Looking At Rear Four-Link Tech
Linked suspension setups have become much more popular in recent years and their inherent design can provide significant performance superiority over other suspension types. Tubular rod links and jointed connections make up the control systems on these vehicles and can offer massive travel and articulation. Some of these systems are stock suspension design, but many are custom built by enthusiasts for their own rigs. A basic understanding of the fundamentals of a rear multi-link system is the basis for this article.
In a solid-axle suspension system, the axle moves primarily vertically, with leaf or coil springs providing support for the vehicle's weight, and shocks controlling dampening of the axle and related components. Within the system there must also be a way to confine other movements of the axle; these being fore/aft, side-to-side, and axle roll (the tendency of the axle to want to turn in opposition to wheel torque).
In a leaf-spring system, the leaf springs themselves control both the fore/aft and side-to-side movement. The rigid structure of the springs in these two directions serves these duties. The leaf springs inherently prevent axle roll (or torque wrap) based on their thickness and spring rate. Thinner or more flexy packs do less to control axle roll and some type of supplemental axle constraint may be needed in such a case. Added traction shocks, ladder bars, or track bars may be used to control this third type of movement.
In a coil spring system, the coil springs serve only to support the weight of the vehicle. Coilover shocks are similar but add a shock dampening function. However, neither of these can offer any other directional axle control as the leaf springs can. In this case, it's necessary to use radius arms or suspension links to locate and control the travel path and roll of the axle.
With these thoughts in mind, we'll look at what it takes to design a rear four-link suspension setup. For a deep understanding of all the dynamics, far more extensive calculations and physics are involved than will be presented here.
We'll provide a solid introduction and can refer you to these books for even greater technical detail: Chassis Engineering by Herb Adams and Race Car Vehicle Dynamics by Milliken and Milliken.
There are several configurations that can be used, but a very common one for a rear linked suspension is the double-triangulated four-link, which will be discussed here.
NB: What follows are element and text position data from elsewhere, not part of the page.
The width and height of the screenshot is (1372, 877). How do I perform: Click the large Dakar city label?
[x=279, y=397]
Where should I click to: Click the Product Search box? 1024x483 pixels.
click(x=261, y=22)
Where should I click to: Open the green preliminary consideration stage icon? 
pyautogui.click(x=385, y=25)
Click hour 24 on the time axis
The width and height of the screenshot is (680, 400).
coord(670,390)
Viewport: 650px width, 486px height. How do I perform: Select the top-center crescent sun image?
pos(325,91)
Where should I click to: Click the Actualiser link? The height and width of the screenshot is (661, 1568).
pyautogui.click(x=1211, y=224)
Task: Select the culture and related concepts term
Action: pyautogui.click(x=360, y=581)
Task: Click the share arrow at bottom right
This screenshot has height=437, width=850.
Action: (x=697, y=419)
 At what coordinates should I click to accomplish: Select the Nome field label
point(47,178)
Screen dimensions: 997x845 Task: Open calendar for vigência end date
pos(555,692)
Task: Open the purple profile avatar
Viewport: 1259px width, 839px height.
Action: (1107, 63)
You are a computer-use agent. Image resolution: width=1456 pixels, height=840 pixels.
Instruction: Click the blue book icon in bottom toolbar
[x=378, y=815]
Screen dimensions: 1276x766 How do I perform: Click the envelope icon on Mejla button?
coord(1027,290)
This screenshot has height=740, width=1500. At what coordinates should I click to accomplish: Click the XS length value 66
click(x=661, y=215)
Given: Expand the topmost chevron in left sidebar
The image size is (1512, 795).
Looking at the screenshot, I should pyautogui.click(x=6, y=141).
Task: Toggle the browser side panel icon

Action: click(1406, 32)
We'll present the basic design idea and explore some of the performance characteristics.
Using this method, a set of lower links runs from a center point on the chassis back toward each end of the rear axle. The upper links then run from a centered point on the top of the axle housing toward points forward on the frame of the vehicle. In some factory built setups, such as on some Land Rovers, two of these links may actually be one single triangular (or wishbone) link with a single termination point on the top, center of the axle.
Note, however, that wishbone link setups can result in high force loads at the single jointed end of the wishbone. In either case, the "triangulated" links provide lateral positioning and keep the axle positioned perpendicular to the direction of travel.
Before we go further with the technical talk, it's good to know that designing and building a four-link setup is not trivial and if not done with at least some forethought and deliberation, the result may leave you with a vehicle that performs worse than before you made the conversion. You'll need to pull out the tape measure and do some careful planning to design a system that will perform as desired given the amount of expense and work you'll put into it. If done correctly, the end results can be well worth the effort, giving you a suspension that provides excellent traction, travel or articulation, and the ability to fine tune the suspension to your style of wheeling.
Designing The Four-Link
When building a four-link, the end performance will depend on the length and mounting locations of the links and by changing these variables we can significantly change how the rig behaves under acceleration, climbing, and side hilling. Body roll and sway are also affected by the parameters of the design. Additionally, a setup tuned to rock crawl well will typically differ from one tuned to go fast over rough terrain.
A suspension design starts with gathering some critical measurements that will be used for calculations and component placement. We'll need to know wheelbase, width of the axle mount points, width of the frame mount points, and center of gravity. On many vehicles, the height of the center of gravity is often taken to be the height of the top bellhousing bolt on the back of the engine. Also, when building your link setup, it's usually good to design and build it at desired ride height, and then compress and articulate the axle to check clearances.